■ To be done ■
Copy every line of the records below verbatim, without the pictures.

■ Exercise materials ■
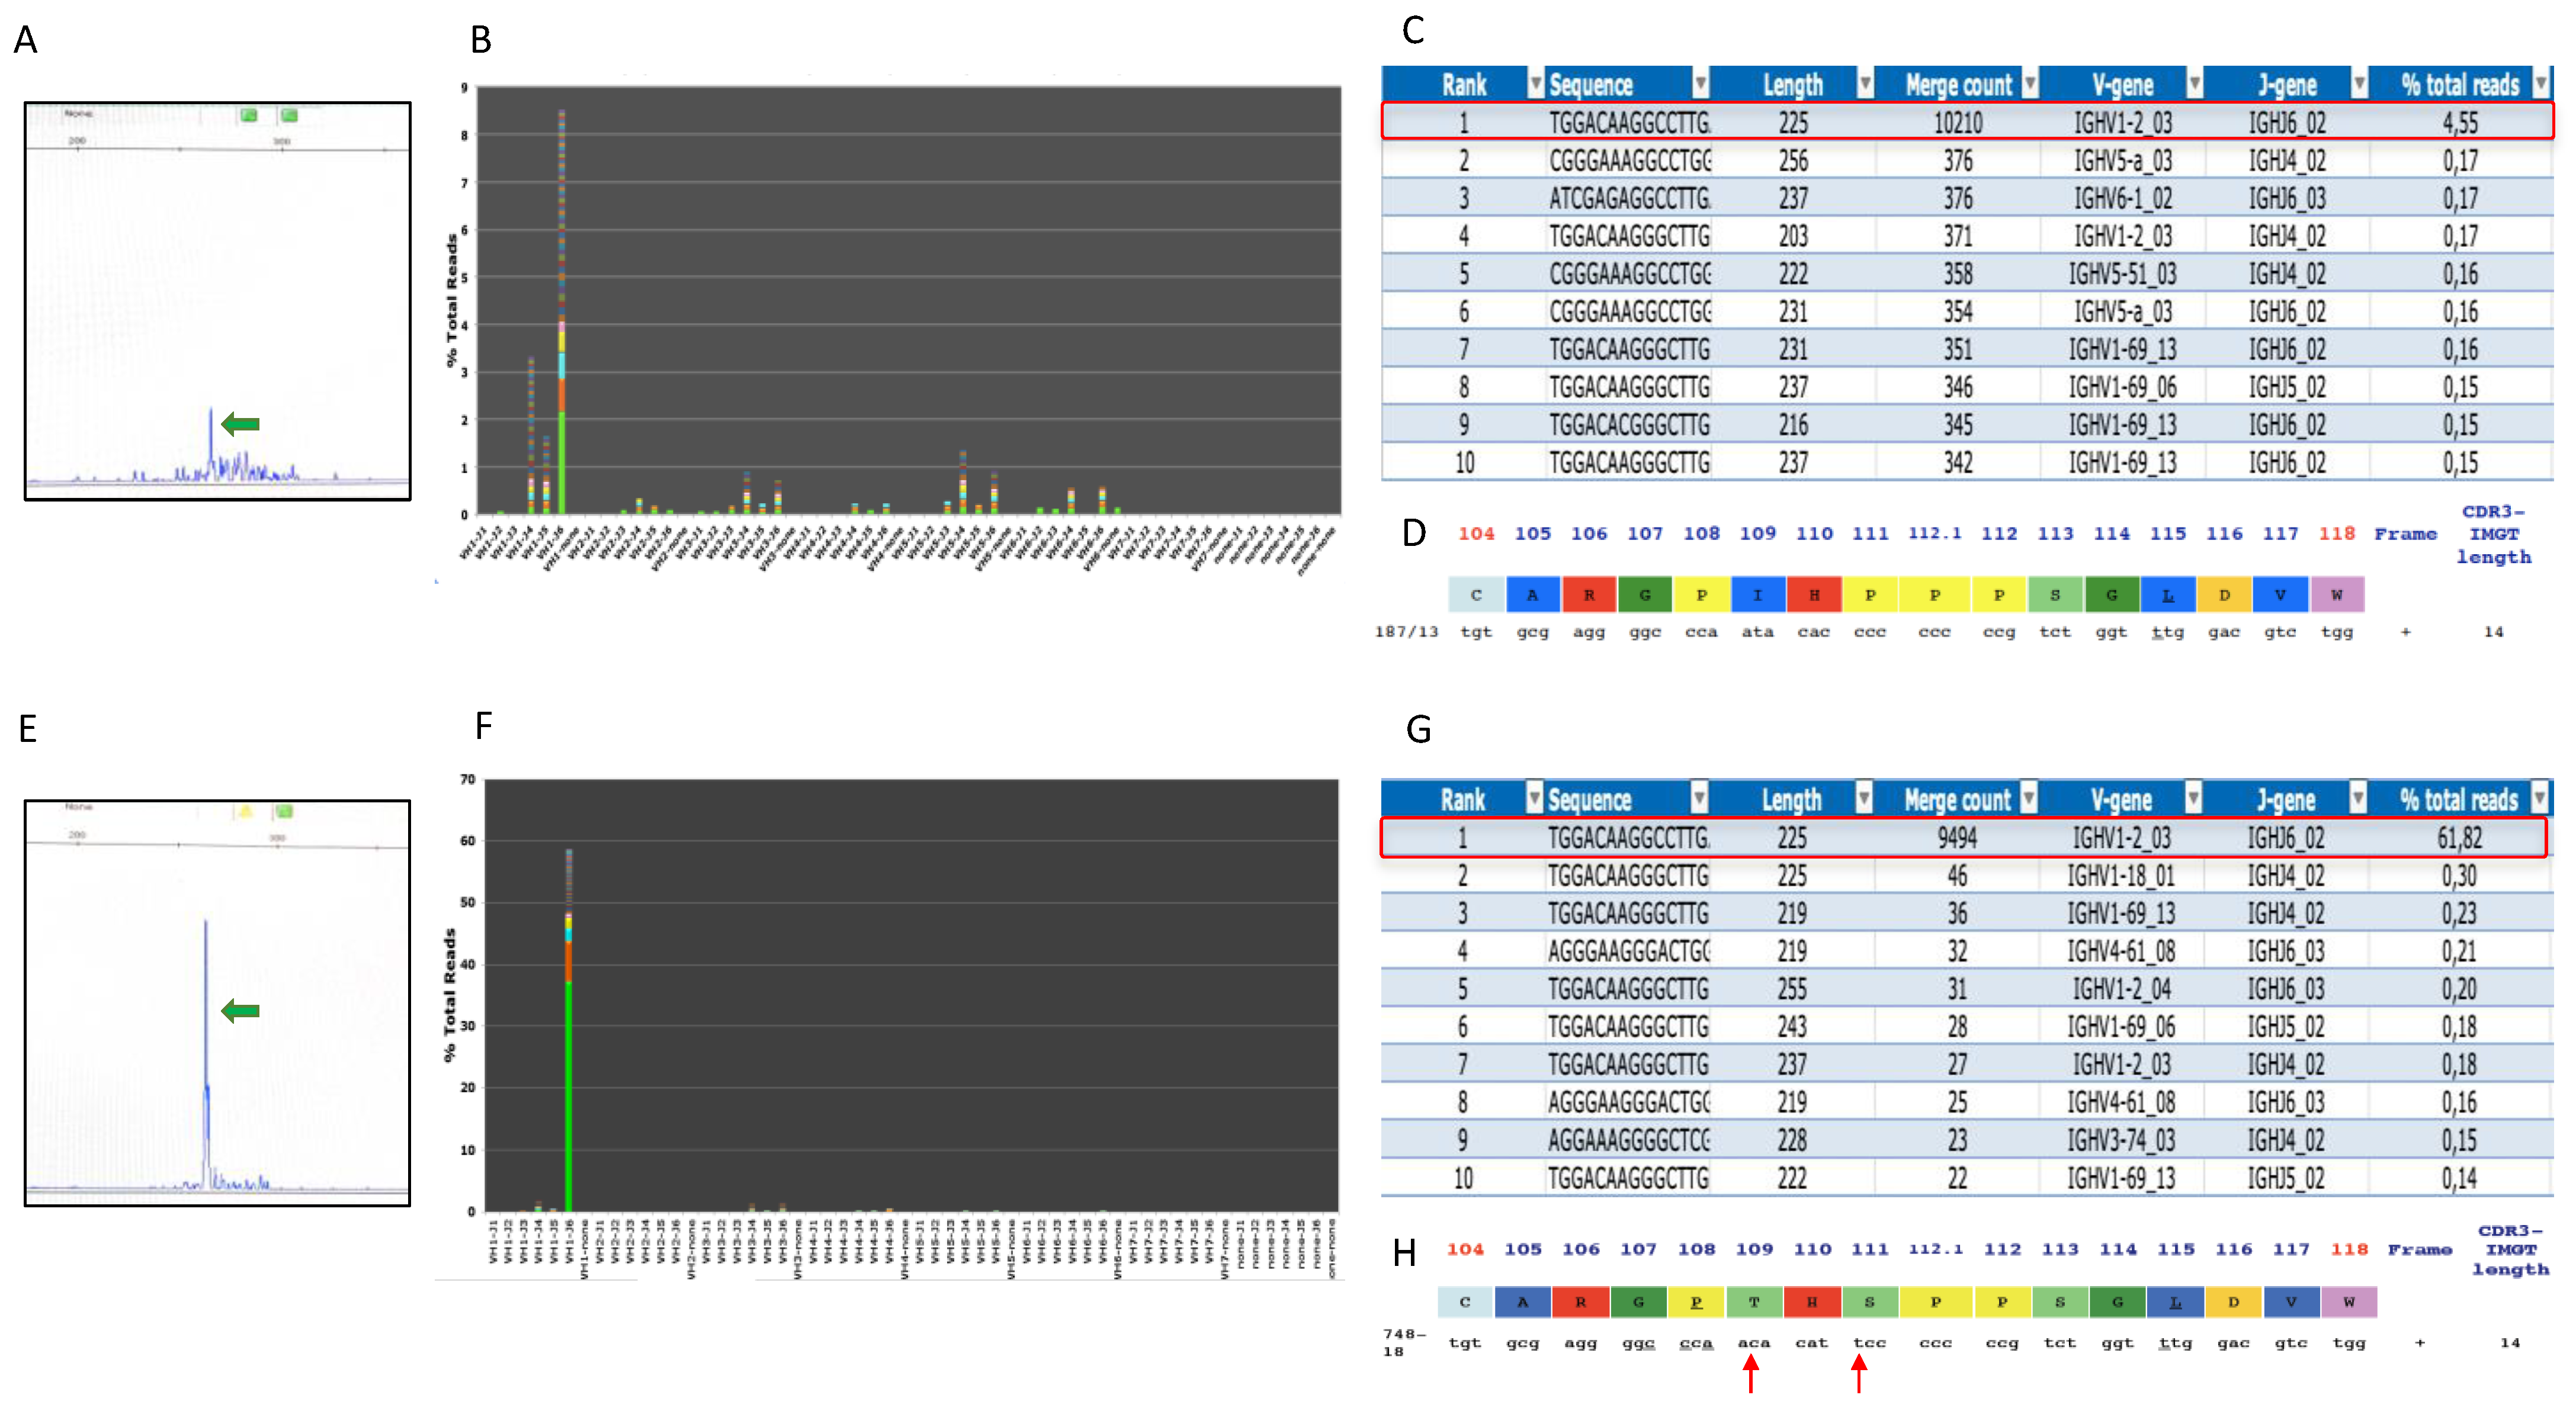Image resolution: width=2576 pixels, height=1411 pixels.
Task: Click the J-gene column header in panel C
Action: (2287, 85)
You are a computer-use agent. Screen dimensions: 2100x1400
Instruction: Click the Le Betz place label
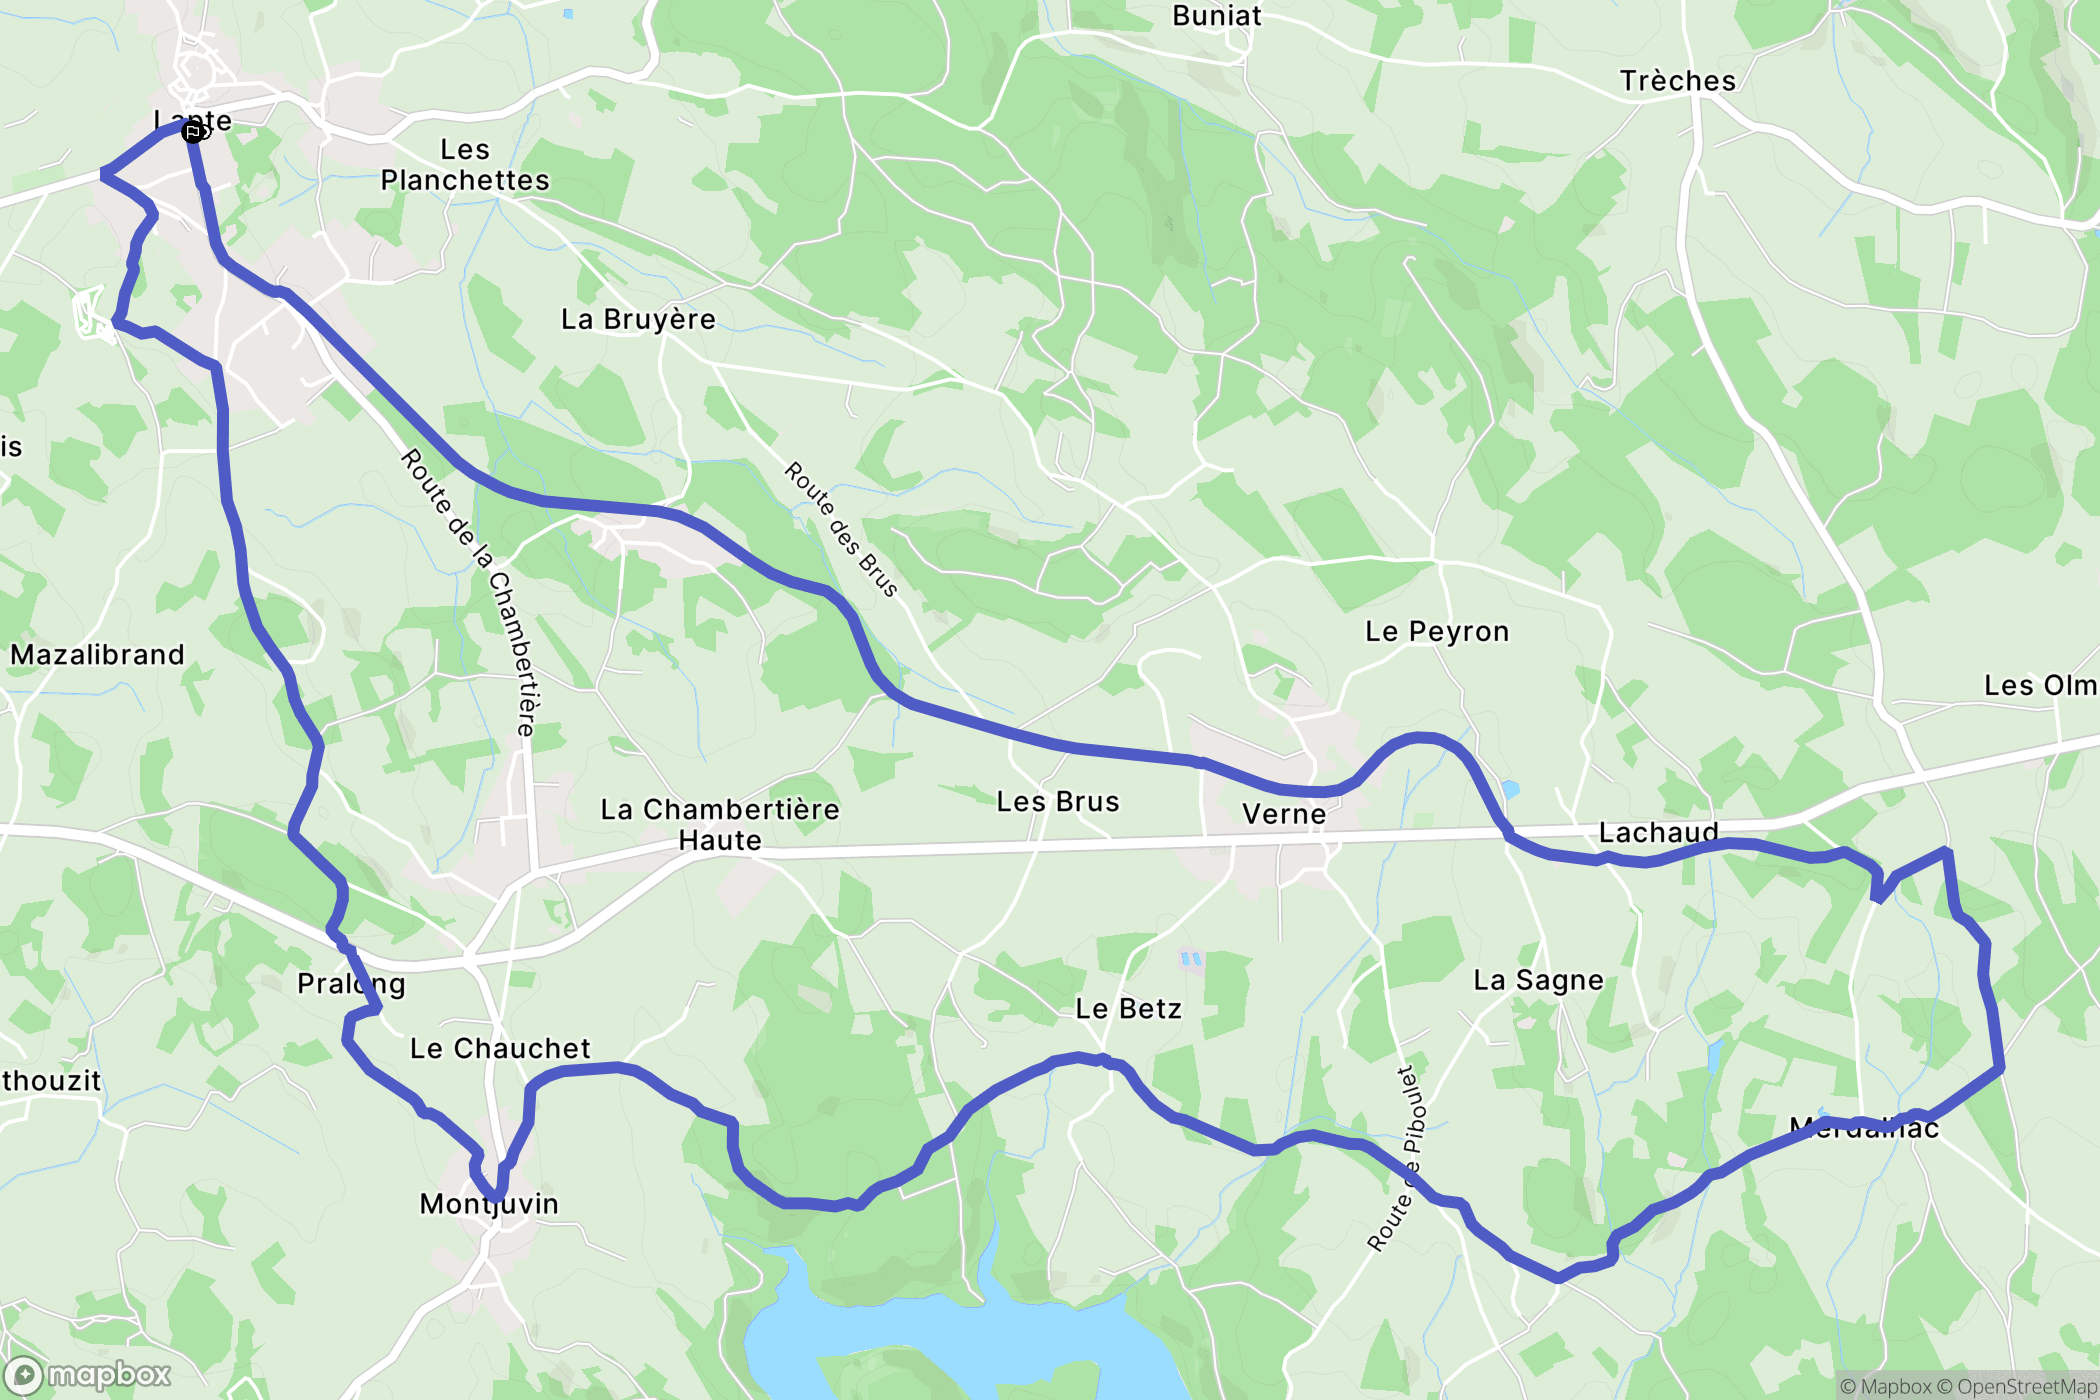(x=1129, y=1009)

■ Exercise answer ■
Image resolution: width=2576 pixels, height=1411 pixels.
Task: Click the J-gene column header in panel C
Action: (2287, 85)
You are a computer-use agent. Screen dimensions: 2100x1400
Instruction: Click the Le Betz place label
(x=1129, y=1009)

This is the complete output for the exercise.